The persistence of microhematuria with or without proteinuria after an infection is an indication of the potential onset of C3G; however, C3G can only be diagnosed by a kidney biopsy. The intensity of glomerular immunofluorescence staining for C3 is at least 2 orders of magnitude greater than that for other stained immune reactants (eg, immunoglobulin G). In this scenario, once you have dominant C3 staining, the differential diagnosis is essentially limited to the following 2 entities: C3G and IRGN. There is some confusion surrounding these entities, as both can present with GN, a low serum C3, and C3 deposition in the kidneys. 

After C3G is detected via a kidney biopsy, there needs to be a workup for infections. This includes looking for evidence of streptococcal throat or skin infections, systemic bacterial infections, abscesses, and the like. If an infection is found and the GN is stable, one might decide to treat the infection and then see if the GN resolves. If the patient does not improve over time and has signs and symptoms of GN that have not resolved within 3 to 6 months, that would be more indicative of the clinical diagnosis of C3G, and repeat biopsy may not be necessary. 

However, when a patient presents with an obvious infection and GN with a low serum C3, the chances are good that they have IRGN, and an initial kidney biopsy may not be needed. If, following treatment of the infection, there is a recurring or ongoing GN after the expected time (eg, 3-4 weeks), then a kidney biopsy would be required. A biopsy showing ongoing glomerular inflammation with C3 deposits suggests C3G. The idea is that a flare of C3G can be precipitated by an infection, and the GN with C3 deposition can remain after the infection has resolved. Conversely, in individuals with true IRGN, an infection can cause C3 deposition that eventually goes away after the infection has resolved. 

Due to spontaneous hydrolysis, low levels of C3b are being constantly generated from C3 (known as the “tickover” phenomenon). Certain bacterial infections accelerate this conversion, forming C3 convertase that attaches to the pathogen membrane, causing direct damage and activating distal parts of the complement cascade via C5 activation. You can take a step back and say something like, "We all have C3 and an occasional minor infection, but why do some people develop IRGN or C3G?” 
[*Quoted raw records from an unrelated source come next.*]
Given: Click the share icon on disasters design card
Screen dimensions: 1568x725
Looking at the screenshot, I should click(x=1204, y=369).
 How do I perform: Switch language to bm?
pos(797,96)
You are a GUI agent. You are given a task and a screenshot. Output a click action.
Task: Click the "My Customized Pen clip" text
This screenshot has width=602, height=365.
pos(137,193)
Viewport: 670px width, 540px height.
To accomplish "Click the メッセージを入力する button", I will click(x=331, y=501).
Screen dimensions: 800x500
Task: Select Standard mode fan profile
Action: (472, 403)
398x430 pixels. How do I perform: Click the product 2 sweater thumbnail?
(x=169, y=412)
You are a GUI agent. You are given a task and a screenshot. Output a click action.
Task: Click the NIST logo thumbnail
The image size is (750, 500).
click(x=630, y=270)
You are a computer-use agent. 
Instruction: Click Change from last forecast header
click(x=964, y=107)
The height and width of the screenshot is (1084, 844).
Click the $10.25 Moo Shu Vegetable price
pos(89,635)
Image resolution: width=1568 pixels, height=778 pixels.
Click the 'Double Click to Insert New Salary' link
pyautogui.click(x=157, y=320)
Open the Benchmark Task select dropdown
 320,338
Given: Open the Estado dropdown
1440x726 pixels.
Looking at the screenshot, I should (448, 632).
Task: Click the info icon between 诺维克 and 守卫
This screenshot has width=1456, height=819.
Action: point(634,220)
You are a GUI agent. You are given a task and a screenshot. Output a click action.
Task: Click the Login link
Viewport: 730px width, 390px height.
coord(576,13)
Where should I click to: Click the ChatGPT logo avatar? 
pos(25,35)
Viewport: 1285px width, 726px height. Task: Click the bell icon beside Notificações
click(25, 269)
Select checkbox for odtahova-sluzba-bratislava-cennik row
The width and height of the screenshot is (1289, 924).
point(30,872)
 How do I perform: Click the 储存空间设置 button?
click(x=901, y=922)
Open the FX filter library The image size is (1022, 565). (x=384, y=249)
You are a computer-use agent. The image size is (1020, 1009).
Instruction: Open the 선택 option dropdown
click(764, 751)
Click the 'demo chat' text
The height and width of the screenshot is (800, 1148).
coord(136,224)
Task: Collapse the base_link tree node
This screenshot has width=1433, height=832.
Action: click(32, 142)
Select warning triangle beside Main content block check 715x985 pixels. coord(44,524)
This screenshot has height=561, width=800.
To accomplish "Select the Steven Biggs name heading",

Many patients with C3G have an autoantibody called C3 nephritic factor, which is thought to stabilize C3 convertase so that it does not shut off properly, like a faucet that is left running. In IRGN, one theory is that some individuals with acute IRGN have high levels of autoantibodies to complement regulatory proteins. In fact, Chauvet et al published work correlating the presence of anti–factor B antibodies with acute postinfectious GN in children. Factor B is a component of the alternative C3 convertase. You can think of this as an acute-phase event, whereby the anti–CFB antibodies enhance alternative pathway convertase activity, preventing the pathway from shutting down. In IRGN, the acute-phase event eventually resolves, the antibody goes away, and the patient gets better. In C3G, the faucet seems to remain on over a longer term.